Felipe C Albuquerque, MD, of St Joseph’s Hospital and Medical Center (Phoenix, AZ), and colleagues conducted a retrospective analysis of their prospectively maintained institutional database. They identified 116 patients (mean age 44.9 years) with extracranial dissection who underwent endovascular intervention between 1996 and 2016.

Of these patients, 93 had dissections of the carotid artery and 23 of the veretebral artery. Treatment included 104 stent placements, 11 coil occlusions of the patent artery, and 1 stenting with contralateral vessel occlusion.

Patients with carotid vs vertebral artery dissection were well-matched for age, sex, dissection etiology, and admission and follow-up mRS scores.

Patients with carotid artery dissections were more likely than patients with vertebral artery dissections to require endovascular intervention as a result of enlarging pseudoaneurysms or thromboembolic events. They were also more likely to fail medical therapy and be treated with a stent. In contrast, patients with vertebral artery dissections were more likely to require endovascular intervention for traumatic occlusion with recanalization (table 1).

 

 

Dissections were spontaneous in 67 patients, traumatic in 36, and iatrogenic in 13. Patients with carotid artery dissections that were caused by trauma had lower admission mRS scores (P = .01). Six of the 67 patients with spontaneous dissection (9.0%) reported having a recent chiropractic manipulation.

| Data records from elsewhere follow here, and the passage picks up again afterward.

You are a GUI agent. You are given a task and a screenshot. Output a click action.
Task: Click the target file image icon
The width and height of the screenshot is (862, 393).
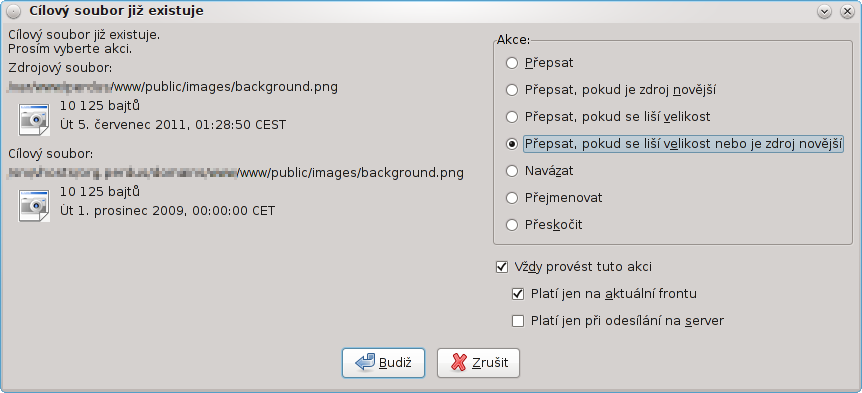[x=34, y=205]
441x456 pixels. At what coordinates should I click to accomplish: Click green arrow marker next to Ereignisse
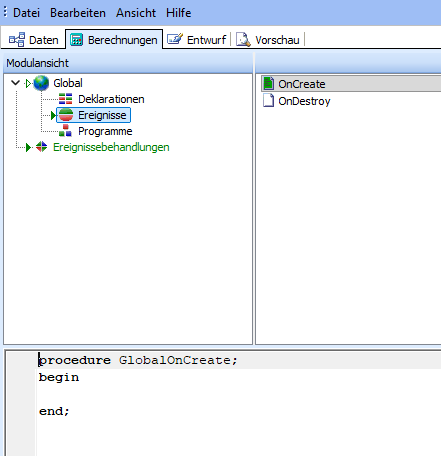click(x=53, y=115)
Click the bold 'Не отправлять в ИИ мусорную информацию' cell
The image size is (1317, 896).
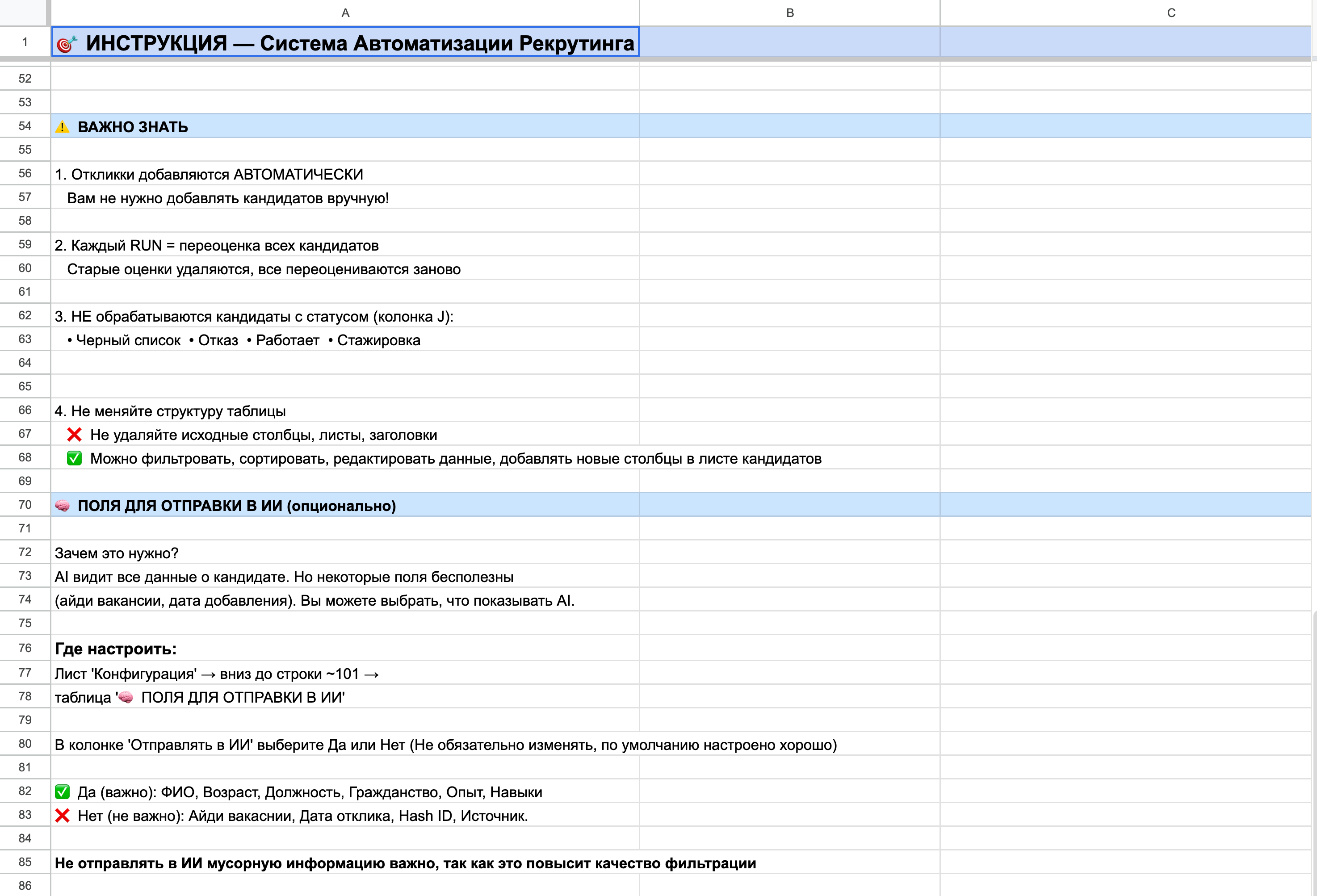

During a mean follow-up period of 3.5 years (range 1-146 months), permanent morbidity or mortality occurred in 3.4% of patients, including two deaths. Over a follow-up period of 364 patient-years, 1 stroke occurred, for an annual rate of 0.27%.

At last follow-up, 41 previously disabled patients—comprising 33.3% of those with a carotid artery dissection and 43.5% of those with a vertebral artery dissection—were no longer disabled. No patients reported worsened disability.


Medical Management Remains First-line Option

“This series is the largest reported to date of patients undergoing endovascular intervention for cervical dissection,” wrote the authors. “However, although patients undergoing only medical therapy were not analyzed for this study, we still advocate medical management as the first-line therapy for most patients with [carotid or vertebral artery dissection], and we do not wish to imply that the results of intervention are superior to those of medical management.”

Nonetheless, the authors concluded that “endovascular management of cervical dissection is highly effective in preventing recurrent stroke among patients with specific indications, and it has an acceptable complication profile.” It is important to recognize, they point out, that patients with carotid v. vertebral artery dissection “differ significantly in presentation, indications for treatment, and the most appropriate endovascular treatment methods.”

 


Source:

Moon K, Albuquerque FC, Cole T, et al. Stroke prevention by endovascular treatment of carotid and vertebral artery dissections. J NeuroInterv Surg. 2016;Epub ahead of print.

 

Disclosures:

Dr. Albuquerque reports no relevant conflicts of interest.